In that column, in which Johnson is careful to note that Gaiman 'was a kind, vocal, public ally of all the most worthy, trendy minorities and causes from refugees to trans kids', she claims that it was never her intention to bring about his 'blanket cancellation'. Rather, she wanted to 'probe the greyest of grey areas - allegations of sexual abuse within an otherwise consensual relationship', noting that many cases of intimate partner violence go unreported and that prosecutions can be undermined because the victims 'very often send their alleged abuser loving messages afterwards, that can be used as the crux of any defence', before weakly concluding that 'it's...complicated' and ending by saying 'I hope everyone listens to the podcast', which she links to.

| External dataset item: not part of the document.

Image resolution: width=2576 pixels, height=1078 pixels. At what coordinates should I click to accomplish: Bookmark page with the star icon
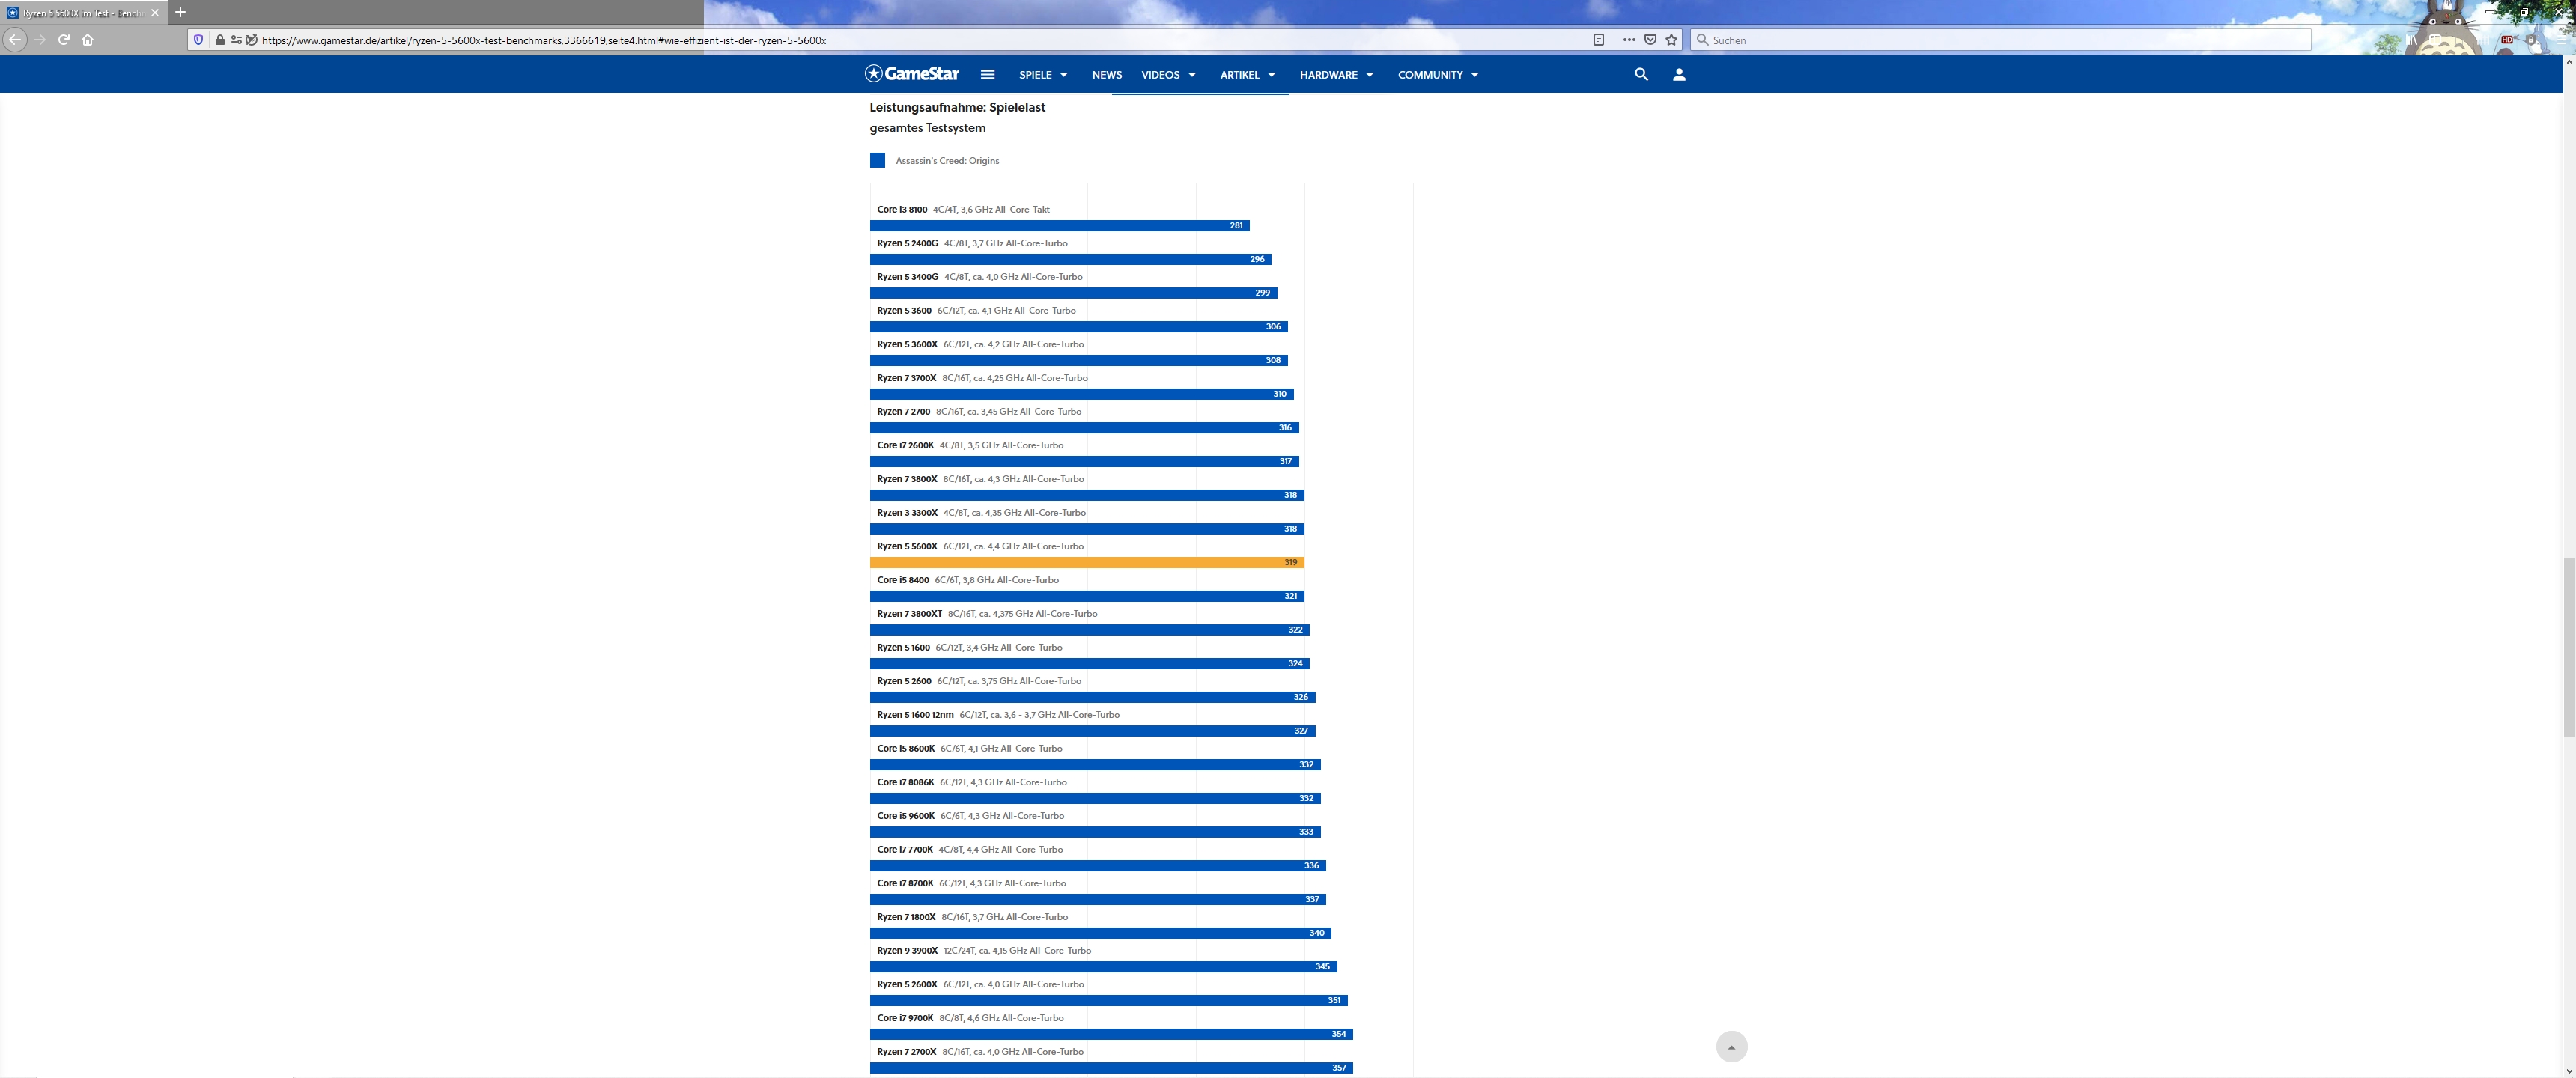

It's almost a nothing of a column, but it's important for what it represents. You'll recall that I ended the Tàr essay by musing on the mechanisms by which that film's protagonist would probably, over time, be able to return to some version of the spotlight. My belief is that in Johnson's column we are seeing those mechanisms operating pretty much in plain sight. A lot of trans people, myself among them, feel that the people behind the podcast that broke the Gaiman allegations did so because they hoped to provoke us into rallying round to protect a prominent ally - the way the transphobes at the Guardian suddenly lost all enthusiasm for believing and protecting women when one of their star columnists, Nick Cohen, was outed as a serial groper. As always, the terverts projected their own behavioural standards onto us (the same way they do when they call us 'groomers'). But we don't roll that way. Trans women had no hesitation in kicking Gaiman into the goddam gutter, never mind the kerb, for what he did. Indeed, the title of Sandifer's essay comes from a series of remarkable, vitriolic sonnets trans author Roz Kaveney wrote out of the sheer rage she felt on learning the truth about a man she once called a friend.
In saying she never wanted Gaiman's 'blanket cancellation', Johnson is, partly, expressing her frustration that we didn't close ranks in the way she expected, but she is also offering the now-disgraced author a quid pro quo. Drop your support for those 'worthy, trendy minorities', Neil. Write something suitably penitent about the 'grey area' you drifted into. Blame it on the trannies, blame it on your trauma, say you got all turned around but now your head's screwed on and looking in the right direction - and you can have it all back. Let us help you.
Cancellation comes from both above and below, but you only stay cancelled if the people with the real power decide you should stay that way. If Neil Gaiman abandons his previous, vocal support for trans rights, some of the very same people who condemn him now will be all to happy to aid him in his return to literary respectability. If he doesn't, then he will stay cancelled and we will know that he does, at least, have some kind of character, some form of moral centre. But frankly: the man is a rapist. I doubt that he does. If The Cuddled Little Vice tells us anything it's that Neil Gaiman, who 'learned about the world from ruthless people', is ruthless in pursuit of getting what he wants.
To be brutally honest, I fully expect him to turn his back on trans people if that's the price of regaining the spotlight he thinks he deserves, and the only reason I'm writing this is so I can say I put it down as a marker for when the bastard does it.